Firstly, it must be understood that National Insurance is tax. The rates are not aligned to income tax rates, but it is a tax nevertheless.
The proposed increase in National Insurance by 1.25% will mean that employees, employers, the self employed (including directors of small or micro companies) will pay more tax from April 2022.
The real effect of the increase in rates by 1.25 percentage points is that tax has been increased by more than 10%.
Employees who earn under £9,564 do not pay National Insurance. This is called the primary threshold.
Employees pay National insurance at 12% on earnings between the primary threshold and the Upper Earning Limit (£50,268). Thereafter an additional 2% is paid on earnings above the Upper Earnings Limited.
Very simply, an increase from 12% to 13.5% represents an increase of 10.4% as illustrated in the table above.
Employers generally pay National Insurance on their employees pay on earnings above £8,844 per annum (£737 per month). Exceptions are for employees under 21 or certain apprentices.
The current rate of employers Nation Insurance is 13.8%. An increase of 1.25% results in an increase of 11.5% in real terms.

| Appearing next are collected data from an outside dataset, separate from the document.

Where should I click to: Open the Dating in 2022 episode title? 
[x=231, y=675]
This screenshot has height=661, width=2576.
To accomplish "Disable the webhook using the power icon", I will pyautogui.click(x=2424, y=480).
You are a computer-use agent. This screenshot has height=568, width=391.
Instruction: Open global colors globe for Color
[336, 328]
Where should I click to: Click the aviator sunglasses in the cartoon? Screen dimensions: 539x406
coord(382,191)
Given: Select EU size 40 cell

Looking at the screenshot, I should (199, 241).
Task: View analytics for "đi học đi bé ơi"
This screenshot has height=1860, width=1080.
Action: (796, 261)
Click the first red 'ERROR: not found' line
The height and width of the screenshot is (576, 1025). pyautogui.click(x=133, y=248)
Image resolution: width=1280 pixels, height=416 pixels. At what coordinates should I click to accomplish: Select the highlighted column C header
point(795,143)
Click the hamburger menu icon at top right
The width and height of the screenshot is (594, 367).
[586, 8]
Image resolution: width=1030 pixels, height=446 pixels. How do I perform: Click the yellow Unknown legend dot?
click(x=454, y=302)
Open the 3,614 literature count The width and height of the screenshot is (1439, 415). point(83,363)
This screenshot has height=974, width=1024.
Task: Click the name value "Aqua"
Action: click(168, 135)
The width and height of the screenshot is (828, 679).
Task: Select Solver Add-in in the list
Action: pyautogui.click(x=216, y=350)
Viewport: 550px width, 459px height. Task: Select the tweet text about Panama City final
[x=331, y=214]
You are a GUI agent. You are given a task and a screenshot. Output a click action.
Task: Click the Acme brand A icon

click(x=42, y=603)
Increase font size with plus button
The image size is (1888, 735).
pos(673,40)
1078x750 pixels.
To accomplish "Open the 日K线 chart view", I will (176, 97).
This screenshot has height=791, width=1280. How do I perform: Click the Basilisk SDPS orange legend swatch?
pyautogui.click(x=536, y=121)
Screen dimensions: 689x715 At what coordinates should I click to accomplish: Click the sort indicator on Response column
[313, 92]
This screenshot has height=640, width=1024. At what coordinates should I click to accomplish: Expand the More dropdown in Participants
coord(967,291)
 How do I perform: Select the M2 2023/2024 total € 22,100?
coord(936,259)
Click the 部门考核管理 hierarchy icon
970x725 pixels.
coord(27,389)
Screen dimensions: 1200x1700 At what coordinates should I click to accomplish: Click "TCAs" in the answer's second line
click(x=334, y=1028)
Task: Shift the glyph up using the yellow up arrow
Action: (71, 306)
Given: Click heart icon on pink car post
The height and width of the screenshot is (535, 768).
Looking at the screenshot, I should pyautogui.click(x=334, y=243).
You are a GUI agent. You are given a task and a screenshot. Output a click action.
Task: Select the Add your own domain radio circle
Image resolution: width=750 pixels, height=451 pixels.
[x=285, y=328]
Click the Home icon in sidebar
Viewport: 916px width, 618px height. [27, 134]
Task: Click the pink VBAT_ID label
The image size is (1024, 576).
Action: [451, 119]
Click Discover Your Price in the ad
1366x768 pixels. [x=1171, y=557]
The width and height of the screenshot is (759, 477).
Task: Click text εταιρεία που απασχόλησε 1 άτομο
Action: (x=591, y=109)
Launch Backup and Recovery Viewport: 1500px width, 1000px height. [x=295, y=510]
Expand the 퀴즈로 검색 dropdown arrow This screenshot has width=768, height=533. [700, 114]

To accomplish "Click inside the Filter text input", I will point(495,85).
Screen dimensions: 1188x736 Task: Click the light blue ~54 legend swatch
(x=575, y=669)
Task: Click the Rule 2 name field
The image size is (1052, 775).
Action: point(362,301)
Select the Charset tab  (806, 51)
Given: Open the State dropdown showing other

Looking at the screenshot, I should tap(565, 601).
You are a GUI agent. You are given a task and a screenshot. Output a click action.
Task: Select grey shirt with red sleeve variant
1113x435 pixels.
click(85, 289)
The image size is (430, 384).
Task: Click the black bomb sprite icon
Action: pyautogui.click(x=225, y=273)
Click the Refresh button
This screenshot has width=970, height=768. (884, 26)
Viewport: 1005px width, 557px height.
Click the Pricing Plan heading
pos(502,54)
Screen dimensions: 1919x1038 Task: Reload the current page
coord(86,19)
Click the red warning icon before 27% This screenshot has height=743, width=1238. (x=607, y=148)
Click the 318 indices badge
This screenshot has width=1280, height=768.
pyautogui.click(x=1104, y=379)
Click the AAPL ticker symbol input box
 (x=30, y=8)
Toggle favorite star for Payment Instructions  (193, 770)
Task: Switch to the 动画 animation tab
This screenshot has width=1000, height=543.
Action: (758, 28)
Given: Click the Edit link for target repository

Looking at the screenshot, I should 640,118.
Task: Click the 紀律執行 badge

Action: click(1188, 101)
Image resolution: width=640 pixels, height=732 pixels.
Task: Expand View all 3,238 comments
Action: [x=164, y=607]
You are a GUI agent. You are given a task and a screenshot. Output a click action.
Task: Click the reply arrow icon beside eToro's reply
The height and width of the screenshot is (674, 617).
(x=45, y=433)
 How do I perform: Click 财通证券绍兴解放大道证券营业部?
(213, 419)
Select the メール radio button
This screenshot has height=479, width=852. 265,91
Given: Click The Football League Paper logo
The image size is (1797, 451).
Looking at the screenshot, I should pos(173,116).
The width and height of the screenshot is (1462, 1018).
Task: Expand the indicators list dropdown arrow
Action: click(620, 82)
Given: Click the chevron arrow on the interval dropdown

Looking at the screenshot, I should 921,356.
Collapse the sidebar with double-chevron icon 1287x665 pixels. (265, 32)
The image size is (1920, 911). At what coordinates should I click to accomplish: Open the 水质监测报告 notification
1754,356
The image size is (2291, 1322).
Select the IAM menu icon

The self employed also pay National Insurance. This Class 4 National Insurance is levied on profits above £9,568 to £50,270 per annum at a rate of 9%. Thereafter, like employees an additional 2% is levied on profits in excess of £50,270.
An increase in the rate of National Insurance from 9% to 10.25% represents an increase of 13.9%.
There is no National Insurance charged on dividend payments.
Dividends are treated for tax as investment income rather than earnings.
Dividends are taxed at various rates from 7.5% (basic rate), 32.5% (higher rate) and 38.1% (additional rate).
An increase of 1.25% for basic rate tax payers from 7.5% to 8.75% represents a real increase of 16.7%.
Following the announcement, Gino Amasanti, a director of Sterling Grove Accountants in Buckinghamshire said:
“the changes announced whilst seemingly minor are in fact a significant increase in taxes which will affect a large proportion of taxpayers”.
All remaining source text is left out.